Was ist der Unterschied zwischen Innen- und Außenmaßen beim Kinderbett?
Die Matratze liegt auf den Innenmaßen – also der nutzbaren Liegefläche. Die Außenmaße sind das Gesamtmaß des Bettgestells inklusive Rahmen. Bei der Zimmerplanung mit den Außenmaßen arbeiten. Bei der Matratze mit den Innenmaßen. Herstellerangaben beziehen sich meist auf die Liegefläche (Innenmaß) – immer im Produktdetail prüfen, ob Außenmaß oder Innenmaß angegeben ist.
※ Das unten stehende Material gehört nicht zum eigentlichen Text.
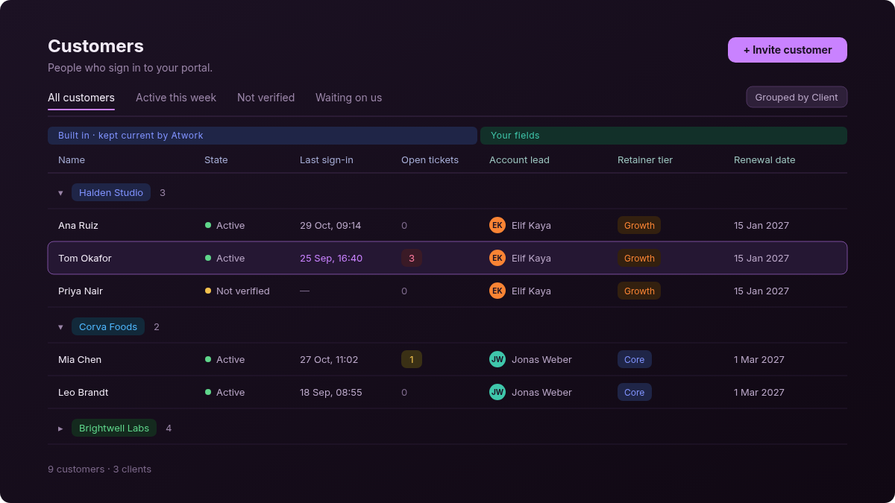This screenshot has height=503, width=895.
Task: Switch to the Not verified tab
Action: click(266, 98)
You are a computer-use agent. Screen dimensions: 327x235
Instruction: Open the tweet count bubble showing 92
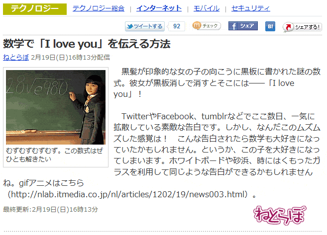click(x=176, y=26)
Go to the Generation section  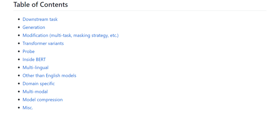pyautogui.click(x=34, y=27)
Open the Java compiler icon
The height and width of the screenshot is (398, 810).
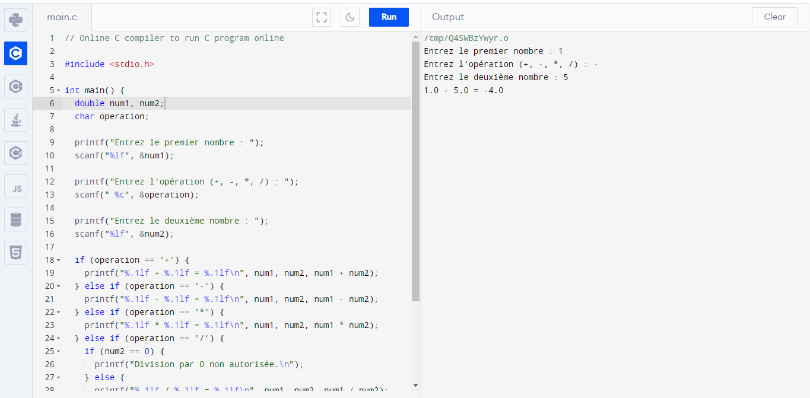[x=16, y=120]
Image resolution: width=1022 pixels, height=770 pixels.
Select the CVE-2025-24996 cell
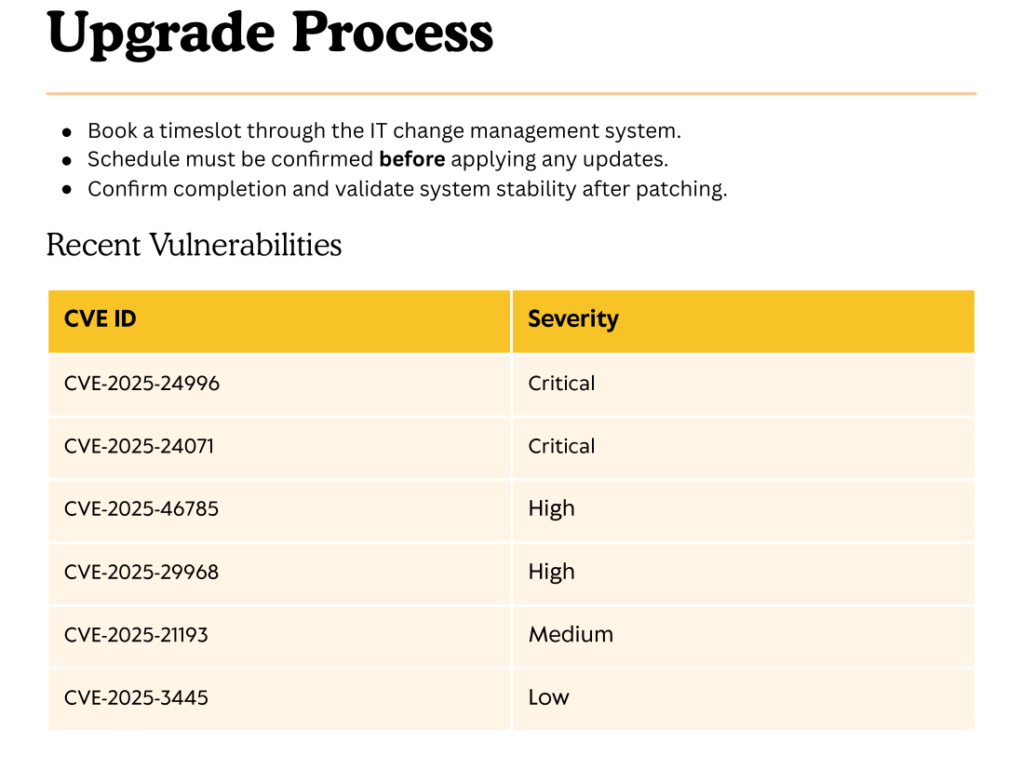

Macht es Sinn, direkt ein 90×200-Bett für ein Neugeborenes zu kaufen?
Nein – Neugeborene brauchen eine geborgene, klar begrenzte Schlafzone. Ein 90×200-Bett ab Geburt wäre für das Kind zu groß und entspricht nicht den WHO-Empfehlungen zur Schlafumgebung von Säuglingen (EN 716-Babybett). Der ideale Weg: ab Geburt ein 60×120-Babybett (umbaubar), dann ab 18 Monaten bis 3 Jahren direkt ins 90×200-Bodenbett oder Hausbett wechseln.
Fazit: Einmal richtig kaufen – das spart Zeit, Geld und Stress
Die Entscheidung für die richtige Bettgröße ist eine der wenigen Kaufentscheidungen beim Kinderzimmer, die sich über viele Jahre direkt auswirkt. Nicht weil das Bett so teuer ist – sondern weil Matratzenwechsel, Bettwäsche, Aufbauzeit und Stress bei einem Neukauf kumulieren.
Unsere Empfehlung ist klar: Wer ab 18 Monaten kauft, kauft 90×200. Wer sich fragt ob das zu groß ist – es ist nicht zu groß, es ist zukunftssicher. Und ein schönes Bodenbett in 90×200 ist für ein 2-jähriges Kind genauso gemütlich wie für ein 12-jähriges.